-- Passage for review --
--

BRAIN-LIKE REPRESENTATIONAL STRAIGHTENING OF NATURAL MOVIES IN ROBUST FEEDFORWARD NEURAL NETWORKS

Abstract

Representational straightening refers to a decrease in curvature of visual feature representations of a sequence of frames taken from natural movies. Prior work established straightening in neural representations of the primate primary visual cortex (V1) and perceptual straightening in human behavior as a hallmark of biological vision in contrast to artificial feedforward neural networks which did not demonstrate this phenomenon as they were not explicitly optimized to produce temporally predictable movie representations. Here, we show robustness to noise in the input image can produce representational straightening in feedforward neural networks. Both adversarial training (AT) and base classifiers for Random Smoothing (RS) induced remarkably straightened feature codes. Demonstrating their utility within the domain of natural movies, these codes could be inverted to generate intervening movie frames by linear interpolation in the feature space even though they were not trained on these trajectories. Demonstrating their biological utility, we found that AT and RS training improved predictions of neural data in primate V1 over baseline models providing a parsimonious, bio-plausible mechanism -noise in the sensory input stages -for generating representations in early visual cortex. Finally, we compared the geometric properties of frame representations in these networks to better understand how they produced representations that mimicked the straightening phenomenon from biology. Overall, this work elucidating emergent properties of robust neural networks demonstrates that it is not necessary to utilize predictive objectives or train directly on natural movie statistics to achieve models supporting straightened movie representations similar to human perception that also predict V1 neural responses.

--

-- What to produce --
Reproduce the abstract on representational straightening above in full, word for word.

-- Study material --
--

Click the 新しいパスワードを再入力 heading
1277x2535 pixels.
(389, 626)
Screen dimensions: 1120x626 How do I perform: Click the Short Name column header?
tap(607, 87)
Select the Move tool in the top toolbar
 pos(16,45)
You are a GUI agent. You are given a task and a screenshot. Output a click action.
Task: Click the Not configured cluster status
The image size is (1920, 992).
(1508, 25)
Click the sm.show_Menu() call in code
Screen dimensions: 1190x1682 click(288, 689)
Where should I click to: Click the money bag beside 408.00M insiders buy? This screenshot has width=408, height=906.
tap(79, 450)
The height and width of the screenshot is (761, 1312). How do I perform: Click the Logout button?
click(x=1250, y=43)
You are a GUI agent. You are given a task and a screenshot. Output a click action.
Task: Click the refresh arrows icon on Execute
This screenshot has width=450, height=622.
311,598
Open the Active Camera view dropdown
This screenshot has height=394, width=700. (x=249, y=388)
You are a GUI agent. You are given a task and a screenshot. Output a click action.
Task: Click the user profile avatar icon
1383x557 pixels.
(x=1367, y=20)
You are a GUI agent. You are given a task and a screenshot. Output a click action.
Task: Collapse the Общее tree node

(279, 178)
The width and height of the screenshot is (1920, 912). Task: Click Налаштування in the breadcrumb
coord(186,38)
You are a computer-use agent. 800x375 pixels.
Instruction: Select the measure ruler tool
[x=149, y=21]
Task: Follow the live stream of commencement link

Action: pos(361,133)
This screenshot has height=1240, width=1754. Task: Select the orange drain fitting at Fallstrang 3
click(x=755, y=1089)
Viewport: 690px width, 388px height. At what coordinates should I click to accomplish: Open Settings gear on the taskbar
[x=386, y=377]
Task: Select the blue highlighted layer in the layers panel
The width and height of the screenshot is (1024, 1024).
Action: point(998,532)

--

-- Response --
BRAIN-LIKE REPRESENTATIONAL STRAIGHTENING OF NATURAL MOVIES IN ROBUST FEEDFORWARD NEURAL NETWORKS

Abstract

Representational straightening refers to a decrease in curvature of visual feature representations of a sequence of frames taken from natural movies. Prior work established straightening in neural representations of the primate primary visual cortex (V1) and perceptual straightening in human behavior as a hallmark of biological vision in contrast to artificial feedforward neural networks which did not demonstrate this phenomenon as they were not explicitly optimized to produce temporally predictable movie representations. Here, we show robustness to noise in the input image can produce representational straightening in feedforward neural networks. Both adversarial training (AT) and base classifiers for Random Smoothing (RS) induced remarkably straightened feature codes. Demonstrating their utility within the domain of natural movies, these codes could be inverted to generate intervening movie frames by linear interpolation in the feature space even though they were not trained on these trajectories. Demonstrating their biological utility, we found that AT and RS training improved predictions of neural data in primate V1 over baseline models providing a parsimonious, bio-plausible mechanism -noise in the sensory input stages -for generating representations in early visual cortex. Finally, we compared the geometric properties of frame representations in these networks to better understand how they produced representations that mimicked the straightening phenomenon from biology. Overall, this work elucidating emergent properties of robust neural networks demonstrates that it is not necessary to utilize predictive objectives or train directly on natural movie statistics to achieve models supporting straightened movie representations similar to human perception that also predict V1 neural responses.